**Extrait du document**
.....

Je voudrais que les gens commencent par réaliser qu’ils veulent, avant tout, faire des choses favorisant les apprentissages de leurs étudiants, ou s’engager dans des démarches pédagogiques, avant de vouloir utiliser telle ou telle technologie.
La pédagogie avant tout
Quand on dit à un enseignant : “Bon, alors, nous sommes équipés de Moodle et voici ce que vous pouvez faire avec. Vous voulez monter un forum dans une de vos classes ? Moodle va vous permettre de le faire et nous allons vous aider à le paramétrer” , on ne favorise pas l’intégration du numérique dans sa pédagogie, on fait exactement l’inverse.
Les établissements peuvent adopter deux approches très différentes des technologies éducatives. Ils peuvent offrir un service d’ingénierie pédagogique (souvent dit d’e-pédagogie) qui est en charge de développer et de maintenir des outils techniques. Ou bien ils peuvent d’abord choisir de créer un contenu et des méthodes pédagogiques puis de réfléchir à ce que peut apporter la technologie à cette pédagogie. Je pense que le débat sur les TICE comme panacée pour transformer l’enseignement supérieur illustre la tension entre :
- ceux qui aimeraient commencer par enseigner et s’entendent dire par leurs établissements qu’ils doivent avant tout travailler avec certains outils et
- ceux qui promeuvent lesdits outils.

.....

**Travail demandé**
(1) Dans l'extrait sur la pédagogie et le numérique, de quel outil l'établissement dit-il être équipé lorsqu'il s'adresse à un enseignant ?
(2) Reprenez l'extrait sur la pédagogie et le numérique à la suite de sa dernière phrase et prolongez-le de quelques phrases.
Les données ci-dessous proviennent d'une source distincte.

**Données extraites**

.....

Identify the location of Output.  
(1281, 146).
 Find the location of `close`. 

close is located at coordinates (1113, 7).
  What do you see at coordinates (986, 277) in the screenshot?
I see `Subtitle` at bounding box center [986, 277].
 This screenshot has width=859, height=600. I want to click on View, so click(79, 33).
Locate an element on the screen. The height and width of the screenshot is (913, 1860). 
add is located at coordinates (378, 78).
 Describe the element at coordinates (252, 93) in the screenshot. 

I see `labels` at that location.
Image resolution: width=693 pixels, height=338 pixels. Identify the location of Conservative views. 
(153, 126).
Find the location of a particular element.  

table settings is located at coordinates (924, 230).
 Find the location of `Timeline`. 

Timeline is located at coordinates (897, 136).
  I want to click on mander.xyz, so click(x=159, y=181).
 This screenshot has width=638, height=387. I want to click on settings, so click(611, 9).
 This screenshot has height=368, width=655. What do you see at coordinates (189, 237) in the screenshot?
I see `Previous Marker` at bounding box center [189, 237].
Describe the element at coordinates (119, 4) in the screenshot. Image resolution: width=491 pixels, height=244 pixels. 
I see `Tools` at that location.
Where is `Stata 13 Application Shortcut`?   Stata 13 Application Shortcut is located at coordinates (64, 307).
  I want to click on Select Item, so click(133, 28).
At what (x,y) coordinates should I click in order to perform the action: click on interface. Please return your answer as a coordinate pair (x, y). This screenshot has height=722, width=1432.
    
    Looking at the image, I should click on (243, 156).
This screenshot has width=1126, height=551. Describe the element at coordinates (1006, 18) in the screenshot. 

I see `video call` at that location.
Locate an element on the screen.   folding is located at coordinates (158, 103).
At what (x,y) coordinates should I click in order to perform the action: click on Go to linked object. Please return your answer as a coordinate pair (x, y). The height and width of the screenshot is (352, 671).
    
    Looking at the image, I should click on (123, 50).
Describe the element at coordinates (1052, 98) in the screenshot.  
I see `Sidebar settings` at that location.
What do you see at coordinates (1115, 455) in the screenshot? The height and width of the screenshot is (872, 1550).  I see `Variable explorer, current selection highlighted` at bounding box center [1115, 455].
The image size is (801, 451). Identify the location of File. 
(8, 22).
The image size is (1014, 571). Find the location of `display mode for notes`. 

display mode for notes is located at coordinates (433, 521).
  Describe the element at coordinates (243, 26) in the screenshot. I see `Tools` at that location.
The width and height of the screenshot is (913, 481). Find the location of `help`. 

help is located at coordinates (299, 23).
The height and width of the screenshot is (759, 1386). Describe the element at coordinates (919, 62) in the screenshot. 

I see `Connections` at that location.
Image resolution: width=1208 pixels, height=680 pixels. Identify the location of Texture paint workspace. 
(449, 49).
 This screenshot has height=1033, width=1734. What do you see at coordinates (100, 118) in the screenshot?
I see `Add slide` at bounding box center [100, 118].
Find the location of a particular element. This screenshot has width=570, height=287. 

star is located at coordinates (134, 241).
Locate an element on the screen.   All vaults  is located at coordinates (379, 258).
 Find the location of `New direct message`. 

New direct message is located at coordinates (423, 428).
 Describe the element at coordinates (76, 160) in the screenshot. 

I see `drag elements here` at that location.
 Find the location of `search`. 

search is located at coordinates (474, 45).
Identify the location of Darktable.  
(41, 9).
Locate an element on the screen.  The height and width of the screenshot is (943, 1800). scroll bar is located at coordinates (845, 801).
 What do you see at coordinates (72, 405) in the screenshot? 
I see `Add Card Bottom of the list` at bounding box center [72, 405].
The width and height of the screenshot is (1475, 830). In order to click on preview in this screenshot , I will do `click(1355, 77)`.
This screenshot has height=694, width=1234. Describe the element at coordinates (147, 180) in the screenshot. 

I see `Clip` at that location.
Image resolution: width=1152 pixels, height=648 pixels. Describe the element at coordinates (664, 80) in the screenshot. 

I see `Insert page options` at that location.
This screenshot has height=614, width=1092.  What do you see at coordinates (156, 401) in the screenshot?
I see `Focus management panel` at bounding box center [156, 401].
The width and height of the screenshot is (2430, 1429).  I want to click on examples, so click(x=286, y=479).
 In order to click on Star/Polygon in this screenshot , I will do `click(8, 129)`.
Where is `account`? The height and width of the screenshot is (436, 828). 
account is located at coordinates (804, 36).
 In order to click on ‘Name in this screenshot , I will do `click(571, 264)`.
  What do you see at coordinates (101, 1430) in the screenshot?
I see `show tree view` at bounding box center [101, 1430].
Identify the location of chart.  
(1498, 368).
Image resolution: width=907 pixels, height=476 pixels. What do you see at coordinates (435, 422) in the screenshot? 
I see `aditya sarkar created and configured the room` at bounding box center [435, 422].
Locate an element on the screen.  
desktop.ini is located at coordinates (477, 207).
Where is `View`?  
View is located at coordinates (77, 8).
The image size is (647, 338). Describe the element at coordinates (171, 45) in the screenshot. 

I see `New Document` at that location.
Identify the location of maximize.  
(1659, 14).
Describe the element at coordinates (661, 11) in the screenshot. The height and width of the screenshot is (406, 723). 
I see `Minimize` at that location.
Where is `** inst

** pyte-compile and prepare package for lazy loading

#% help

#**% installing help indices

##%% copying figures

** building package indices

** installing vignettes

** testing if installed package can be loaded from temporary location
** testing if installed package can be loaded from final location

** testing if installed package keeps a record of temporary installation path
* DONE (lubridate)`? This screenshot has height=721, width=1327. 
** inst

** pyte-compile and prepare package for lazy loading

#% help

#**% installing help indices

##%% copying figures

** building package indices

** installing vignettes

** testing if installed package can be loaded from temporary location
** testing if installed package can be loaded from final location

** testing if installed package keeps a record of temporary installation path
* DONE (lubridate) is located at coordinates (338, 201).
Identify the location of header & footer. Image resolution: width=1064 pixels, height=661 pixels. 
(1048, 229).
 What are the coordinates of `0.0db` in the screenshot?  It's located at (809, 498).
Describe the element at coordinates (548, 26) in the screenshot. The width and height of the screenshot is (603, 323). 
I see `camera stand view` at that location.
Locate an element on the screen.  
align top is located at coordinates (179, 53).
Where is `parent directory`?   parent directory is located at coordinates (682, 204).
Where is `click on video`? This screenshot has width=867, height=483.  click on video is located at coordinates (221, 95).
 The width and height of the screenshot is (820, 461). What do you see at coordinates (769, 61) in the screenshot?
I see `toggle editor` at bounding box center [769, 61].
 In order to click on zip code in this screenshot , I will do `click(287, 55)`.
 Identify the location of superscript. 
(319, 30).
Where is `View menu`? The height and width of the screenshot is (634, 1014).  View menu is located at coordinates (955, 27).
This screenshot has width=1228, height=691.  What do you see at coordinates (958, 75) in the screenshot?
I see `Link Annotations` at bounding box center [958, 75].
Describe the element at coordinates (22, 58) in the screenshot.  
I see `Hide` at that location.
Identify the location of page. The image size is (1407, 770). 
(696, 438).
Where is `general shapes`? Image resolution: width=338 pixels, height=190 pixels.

.....

**Réponses attendues**
(1) Moodle.

(2)
Il me semble que ces débats sont des artefacts liés à une démarche faussée dès le départ : celle d’institutions qui veulent faire adopter aux gens des outils techniques plutôt que de commencer par les questions de pédagogie.
Quelles sont vos intentions ?
Voilà pourquoi les enseignants doivent être au clair sur leurs intentions et sur ce qu’ils veulent faire pour atteindre leurs objectifs pédagogiques. Essayez-vous d’engager un dialogue ? Voulez-vous juste transmettre des informations ? Ou voulez-vous, en fait, donner les moyens à vos étudiants de créer quelque chose par eux-mêmes ?
Commencez d’abord par poser ces questions et à y trouver des réponses. Dans un deuxième temps, vous pourrez chercher quelles sont les technologies qui faciliteront votre travail …
… dans un deuxième temps seulement.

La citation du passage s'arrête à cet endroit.